Kodak's ESP Office 2170 color inkjet multifunction printer (print, scan, copy, fax) aims at the home-office market, highlighting its affordable ink and its very economical purchase price ($150 as of 09/16/2011). Unfortunately no perfect multifunction exists at this price point; the ESP Office 2170’s particular weaknesses are minimal features, slow performance, and mediocre output quality on plain paper.

To Kodak’s credit, the ESP Office 2170 is very easy to use. Installation via Wi-Fi or USB is straightforward, and the control panel’s labeled buttons are refreshing in their one-to-one functionality. The unit also features a readable, if small, 1.5-inch LCD screen. The software handles all multifunction chores ably.

Paper-handling features on the ESP Office 2170 are minimal. The only input is the vertical 150-sheet feed at the back of the unit, and duplex printing is manual only. The output tray pulls out the front of the unit and holds approximately 50 sheets. The flatbed scanner under the automatic document feeder (ADF) handles up to A4-size paper, but it does not telescope to accommodate thicker material. Duplex scanning via the 25-sheet ADF is not available, and we noticed on two different units that paper skewed slightly as it entered the ADF, making us wonder about the quality of the feed mechanism.

Performance is passable. The ESP Office 2170 printed simple text pages on plain paper at 4.7 pages per minute (ppm) on the PC and 3.7 ppm on the Mac—speeds well below the average for each platform. Other speeds were right at the average for the category: 2 ppm printing color snapshots on the PC and 0.6 ppm printing a full-size color photo on the Mac; and 1.4 ppm printing a PDF document with a mix of text and color graphics on the Mac. Not surprisingly, photo quality on Kodak’s own glossy paper is superb: bright, crisp, and realistic. On the plain paper that most people use for most printing, however, text is dark gray rather than black and slightly soft; and images are dull-colored and grainy.

Kodak's ink costs are very low. The standard-size cartridges include a $10, 335-page black cartridge and an $18, 275-page tricolor cartridge, amounting to about 3 cents per page for black and 6.5 cents for color. That makes the cost of your average four-color page a mere 9.5 cents. The high-capacity cartridges offer more yield but little savings: Black costs $20 and lasts 670 pages (3 cents per page), while color costs $34 and lasts 550 pages (6.2 cents per page). Other models in this price range, such as the Canon Pixma MX420, tend to have higher ink costs.
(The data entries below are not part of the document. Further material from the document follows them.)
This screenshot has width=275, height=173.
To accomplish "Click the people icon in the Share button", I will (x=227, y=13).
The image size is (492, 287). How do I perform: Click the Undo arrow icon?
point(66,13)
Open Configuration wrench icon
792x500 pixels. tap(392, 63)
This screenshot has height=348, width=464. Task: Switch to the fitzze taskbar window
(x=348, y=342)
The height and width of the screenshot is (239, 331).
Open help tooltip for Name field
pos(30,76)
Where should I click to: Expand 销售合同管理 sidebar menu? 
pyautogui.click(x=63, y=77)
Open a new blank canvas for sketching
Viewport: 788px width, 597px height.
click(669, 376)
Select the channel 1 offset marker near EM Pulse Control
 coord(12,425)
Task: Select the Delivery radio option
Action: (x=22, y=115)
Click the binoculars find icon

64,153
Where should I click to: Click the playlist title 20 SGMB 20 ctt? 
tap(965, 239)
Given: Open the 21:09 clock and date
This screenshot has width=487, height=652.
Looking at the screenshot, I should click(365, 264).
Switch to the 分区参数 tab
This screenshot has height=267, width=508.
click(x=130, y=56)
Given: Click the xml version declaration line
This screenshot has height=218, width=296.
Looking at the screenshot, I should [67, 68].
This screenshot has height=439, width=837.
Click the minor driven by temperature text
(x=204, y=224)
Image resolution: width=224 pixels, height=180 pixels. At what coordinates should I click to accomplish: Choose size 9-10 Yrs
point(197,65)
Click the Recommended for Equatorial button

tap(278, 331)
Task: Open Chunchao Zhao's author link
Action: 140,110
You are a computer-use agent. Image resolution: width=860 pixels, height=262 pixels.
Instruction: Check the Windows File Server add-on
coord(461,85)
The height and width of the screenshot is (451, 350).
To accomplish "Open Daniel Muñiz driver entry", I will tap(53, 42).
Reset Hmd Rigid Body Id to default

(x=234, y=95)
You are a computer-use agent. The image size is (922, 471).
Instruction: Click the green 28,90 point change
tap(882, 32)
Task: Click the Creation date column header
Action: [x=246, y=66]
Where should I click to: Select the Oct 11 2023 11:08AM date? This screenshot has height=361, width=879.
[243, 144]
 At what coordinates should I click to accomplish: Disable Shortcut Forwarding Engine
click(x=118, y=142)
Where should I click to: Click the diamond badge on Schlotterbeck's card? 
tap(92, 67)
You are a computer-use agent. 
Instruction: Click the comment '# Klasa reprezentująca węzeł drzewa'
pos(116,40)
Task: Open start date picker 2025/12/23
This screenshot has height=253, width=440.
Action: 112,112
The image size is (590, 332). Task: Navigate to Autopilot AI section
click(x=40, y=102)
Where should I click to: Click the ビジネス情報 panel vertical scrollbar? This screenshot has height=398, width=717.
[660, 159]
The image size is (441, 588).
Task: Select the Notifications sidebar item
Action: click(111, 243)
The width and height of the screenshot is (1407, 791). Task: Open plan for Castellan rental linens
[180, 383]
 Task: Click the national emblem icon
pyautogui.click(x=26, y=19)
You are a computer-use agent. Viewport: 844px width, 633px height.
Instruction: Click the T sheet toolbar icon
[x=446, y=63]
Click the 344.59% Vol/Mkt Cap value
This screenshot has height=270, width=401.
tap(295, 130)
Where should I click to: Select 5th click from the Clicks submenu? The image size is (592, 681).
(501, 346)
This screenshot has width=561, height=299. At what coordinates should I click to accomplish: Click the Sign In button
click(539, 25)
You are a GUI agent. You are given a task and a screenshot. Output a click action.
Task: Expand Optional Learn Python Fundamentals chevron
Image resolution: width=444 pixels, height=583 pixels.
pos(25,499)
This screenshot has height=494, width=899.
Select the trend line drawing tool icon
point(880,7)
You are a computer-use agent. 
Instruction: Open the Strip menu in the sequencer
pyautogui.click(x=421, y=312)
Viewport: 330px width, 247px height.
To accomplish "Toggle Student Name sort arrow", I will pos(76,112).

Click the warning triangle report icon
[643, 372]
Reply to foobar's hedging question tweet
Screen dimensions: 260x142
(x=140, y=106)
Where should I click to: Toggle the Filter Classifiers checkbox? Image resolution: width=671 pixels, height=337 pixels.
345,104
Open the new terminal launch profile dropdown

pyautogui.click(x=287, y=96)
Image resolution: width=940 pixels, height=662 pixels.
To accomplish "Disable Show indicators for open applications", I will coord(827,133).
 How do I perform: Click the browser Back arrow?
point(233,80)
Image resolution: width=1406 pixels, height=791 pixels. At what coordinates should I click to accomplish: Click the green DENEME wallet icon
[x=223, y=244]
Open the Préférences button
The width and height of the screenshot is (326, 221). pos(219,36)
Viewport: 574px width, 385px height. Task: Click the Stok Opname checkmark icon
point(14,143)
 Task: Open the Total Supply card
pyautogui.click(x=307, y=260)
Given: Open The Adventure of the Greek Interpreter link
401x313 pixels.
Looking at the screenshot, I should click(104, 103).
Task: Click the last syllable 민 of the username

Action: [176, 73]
The best way to look at the Kodak ESP Office 2170 is as a photo printer that also handles basic office chores in low volumes. If nothing else, its inexpensive inks make it far cheaper to operate than most others in its class. If you're looking for a true office workhorse, however, it would be worthwhile to spend a little more money up front for a better all-around model like the Epson WorkForce 635.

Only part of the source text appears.